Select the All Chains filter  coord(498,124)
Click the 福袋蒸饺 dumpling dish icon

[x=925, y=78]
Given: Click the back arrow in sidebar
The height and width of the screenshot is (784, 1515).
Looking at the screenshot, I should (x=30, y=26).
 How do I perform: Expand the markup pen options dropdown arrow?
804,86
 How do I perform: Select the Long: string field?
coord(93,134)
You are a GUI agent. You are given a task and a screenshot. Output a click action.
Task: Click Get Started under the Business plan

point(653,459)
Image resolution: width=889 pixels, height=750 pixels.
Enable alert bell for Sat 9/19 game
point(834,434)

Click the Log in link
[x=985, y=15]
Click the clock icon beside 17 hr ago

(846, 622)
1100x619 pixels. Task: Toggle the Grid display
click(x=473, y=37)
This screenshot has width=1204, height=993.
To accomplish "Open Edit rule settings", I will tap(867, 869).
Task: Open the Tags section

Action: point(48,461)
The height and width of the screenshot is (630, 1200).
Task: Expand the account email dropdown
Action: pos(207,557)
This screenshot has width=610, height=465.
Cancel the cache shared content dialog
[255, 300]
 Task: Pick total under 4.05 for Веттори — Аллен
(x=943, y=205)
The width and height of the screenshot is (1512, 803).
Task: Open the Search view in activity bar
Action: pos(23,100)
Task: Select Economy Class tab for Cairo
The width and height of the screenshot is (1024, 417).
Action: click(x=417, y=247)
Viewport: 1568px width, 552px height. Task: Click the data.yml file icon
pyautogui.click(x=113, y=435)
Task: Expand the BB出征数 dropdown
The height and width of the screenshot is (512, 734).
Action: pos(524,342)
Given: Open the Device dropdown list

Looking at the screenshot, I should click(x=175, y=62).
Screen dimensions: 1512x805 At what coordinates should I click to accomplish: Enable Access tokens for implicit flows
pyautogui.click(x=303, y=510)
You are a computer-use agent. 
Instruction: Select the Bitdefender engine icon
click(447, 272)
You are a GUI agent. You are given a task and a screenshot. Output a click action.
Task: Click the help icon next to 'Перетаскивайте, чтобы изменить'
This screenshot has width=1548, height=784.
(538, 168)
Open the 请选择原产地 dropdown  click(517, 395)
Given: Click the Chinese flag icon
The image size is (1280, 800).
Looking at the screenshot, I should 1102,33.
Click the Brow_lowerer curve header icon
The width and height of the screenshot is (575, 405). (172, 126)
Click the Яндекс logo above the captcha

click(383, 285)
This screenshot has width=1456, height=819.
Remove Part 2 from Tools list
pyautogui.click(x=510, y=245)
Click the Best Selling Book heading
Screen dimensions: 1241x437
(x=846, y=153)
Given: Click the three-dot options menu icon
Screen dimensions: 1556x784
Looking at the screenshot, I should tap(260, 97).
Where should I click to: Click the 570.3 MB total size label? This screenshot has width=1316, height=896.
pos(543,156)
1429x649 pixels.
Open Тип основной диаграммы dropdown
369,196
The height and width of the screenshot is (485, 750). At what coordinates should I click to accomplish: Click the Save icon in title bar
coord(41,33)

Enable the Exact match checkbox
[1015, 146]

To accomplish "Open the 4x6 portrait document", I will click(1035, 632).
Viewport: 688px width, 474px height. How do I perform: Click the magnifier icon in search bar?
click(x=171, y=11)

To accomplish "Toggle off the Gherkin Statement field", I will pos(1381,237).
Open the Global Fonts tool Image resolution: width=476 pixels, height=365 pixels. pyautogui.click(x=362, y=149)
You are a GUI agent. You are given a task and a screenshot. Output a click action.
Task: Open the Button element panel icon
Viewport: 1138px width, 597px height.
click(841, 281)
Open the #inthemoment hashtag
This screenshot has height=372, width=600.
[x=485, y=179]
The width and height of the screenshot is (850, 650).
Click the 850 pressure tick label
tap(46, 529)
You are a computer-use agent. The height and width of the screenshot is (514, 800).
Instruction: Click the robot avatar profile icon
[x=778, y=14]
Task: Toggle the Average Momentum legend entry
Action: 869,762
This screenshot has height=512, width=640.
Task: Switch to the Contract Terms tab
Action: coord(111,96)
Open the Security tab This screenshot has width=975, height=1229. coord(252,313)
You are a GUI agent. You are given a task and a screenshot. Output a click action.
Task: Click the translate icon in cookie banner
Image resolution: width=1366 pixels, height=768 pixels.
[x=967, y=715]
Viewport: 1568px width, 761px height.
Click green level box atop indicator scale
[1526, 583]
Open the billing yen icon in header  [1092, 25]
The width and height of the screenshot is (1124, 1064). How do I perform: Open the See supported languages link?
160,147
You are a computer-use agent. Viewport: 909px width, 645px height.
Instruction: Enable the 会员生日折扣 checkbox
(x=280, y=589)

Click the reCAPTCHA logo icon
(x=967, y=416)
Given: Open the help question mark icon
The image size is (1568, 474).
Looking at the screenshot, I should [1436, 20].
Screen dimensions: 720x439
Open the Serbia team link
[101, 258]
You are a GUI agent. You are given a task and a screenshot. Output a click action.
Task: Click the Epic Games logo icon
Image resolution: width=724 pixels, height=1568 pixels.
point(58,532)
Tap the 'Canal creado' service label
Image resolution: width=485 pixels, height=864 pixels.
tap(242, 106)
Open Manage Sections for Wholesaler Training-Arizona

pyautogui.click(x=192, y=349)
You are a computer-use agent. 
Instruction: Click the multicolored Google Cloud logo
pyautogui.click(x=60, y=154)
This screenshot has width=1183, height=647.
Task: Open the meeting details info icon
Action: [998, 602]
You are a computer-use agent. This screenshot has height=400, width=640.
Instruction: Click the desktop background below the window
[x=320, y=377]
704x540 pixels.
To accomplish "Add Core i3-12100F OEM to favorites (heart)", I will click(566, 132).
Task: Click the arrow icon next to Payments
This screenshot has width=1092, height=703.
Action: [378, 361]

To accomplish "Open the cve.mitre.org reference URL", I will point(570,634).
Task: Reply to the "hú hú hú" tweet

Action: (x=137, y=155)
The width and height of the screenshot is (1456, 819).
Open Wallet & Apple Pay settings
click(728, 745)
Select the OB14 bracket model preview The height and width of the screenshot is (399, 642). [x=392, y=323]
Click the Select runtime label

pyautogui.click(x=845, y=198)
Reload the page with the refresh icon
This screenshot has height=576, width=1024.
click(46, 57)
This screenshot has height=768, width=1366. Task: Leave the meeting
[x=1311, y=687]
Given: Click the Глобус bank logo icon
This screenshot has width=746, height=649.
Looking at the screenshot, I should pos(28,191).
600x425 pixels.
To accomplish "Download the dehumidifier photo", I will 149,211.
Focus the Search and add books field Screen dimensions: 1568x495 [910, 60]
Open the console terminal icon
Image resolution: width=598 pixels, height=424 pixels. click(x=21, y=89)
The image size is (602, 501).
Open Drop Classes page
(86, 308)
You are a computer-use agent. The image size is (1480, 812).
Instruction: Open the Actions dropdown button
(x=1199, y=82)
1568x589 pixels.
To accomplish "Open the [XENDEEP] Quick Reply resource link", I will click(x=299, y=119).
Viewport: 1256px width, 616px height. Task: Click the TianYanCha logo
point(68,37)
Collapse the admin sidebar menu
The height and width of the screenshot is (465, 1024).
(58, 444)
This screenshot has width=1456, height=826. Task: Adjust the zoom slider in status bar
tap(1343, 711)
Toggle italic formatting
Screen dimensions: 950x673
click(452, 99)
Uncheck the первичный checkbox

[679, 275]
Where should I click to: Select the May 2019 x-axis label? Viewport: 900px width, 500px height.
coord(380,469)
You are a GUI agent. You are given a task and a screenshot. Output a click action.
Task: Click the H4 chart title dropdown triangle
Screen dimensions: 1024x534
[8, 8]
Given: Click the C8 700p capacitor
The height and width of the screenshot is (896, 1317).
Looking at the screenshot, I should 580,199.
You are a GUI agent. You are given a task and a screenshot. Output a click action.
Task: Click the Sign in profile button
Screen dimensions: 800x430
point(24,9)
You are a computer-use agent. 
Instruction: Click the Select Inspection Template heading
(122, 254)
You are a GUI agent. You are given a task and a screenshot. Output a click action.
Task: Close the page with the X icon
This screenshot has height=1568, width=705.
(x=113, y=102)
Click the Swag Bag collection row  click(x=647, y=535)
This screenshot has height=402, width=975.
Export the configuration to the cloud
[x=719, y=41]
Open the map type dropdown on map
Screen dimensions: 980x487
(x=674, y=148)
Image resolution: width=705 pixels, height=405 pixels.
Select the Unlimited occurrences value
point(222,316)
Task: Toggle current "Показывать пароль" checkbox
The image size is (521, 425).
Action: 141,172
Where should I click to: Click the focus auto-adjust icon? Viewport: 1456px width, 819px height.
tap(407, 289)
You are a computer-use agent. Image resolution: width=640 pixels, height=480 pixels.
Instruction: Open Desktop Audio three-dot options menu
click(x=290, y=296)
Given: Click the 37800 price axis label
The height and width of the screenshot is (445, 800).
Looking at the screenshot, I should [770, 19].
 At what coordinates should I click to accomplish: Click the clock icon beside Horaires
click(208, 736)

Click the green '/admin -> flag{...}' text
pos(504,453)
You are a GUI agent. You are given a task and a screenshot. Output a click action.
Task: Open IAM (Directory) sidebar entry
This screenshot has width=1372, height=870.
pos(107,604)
▬▬▬
◆ **Aim**
Retype the records between the lines holding "Open the Security" and "(x=280, y=589)", inclusive, keeping every character the same.

◆ **Answer for this exercise**
Open the Security tab This screenshot has width=975, height=1229. coord(252,313)
You are a GUI agent. You are given a task and a screenshot. Output a click action.
Task: Click the translate icon in cookie banner
Image resolution: width=1366 pixels, height=768 pixels.
[x=967, y=715]
Viewport: 1568px width, 761px height.
Click green level box atop indicator scale
[1526, 583]
Open the billing yen icon in header  [1092, 25]
The width and height of the screenshot is (1124, 1064). How do I perform: Open the See supported languages link?
160,147
You are a computer-use agent. Viewport: 909px width, 645px height.
Instruction: Enable the 会员生日折扣 checkbox
(x=280, y=589)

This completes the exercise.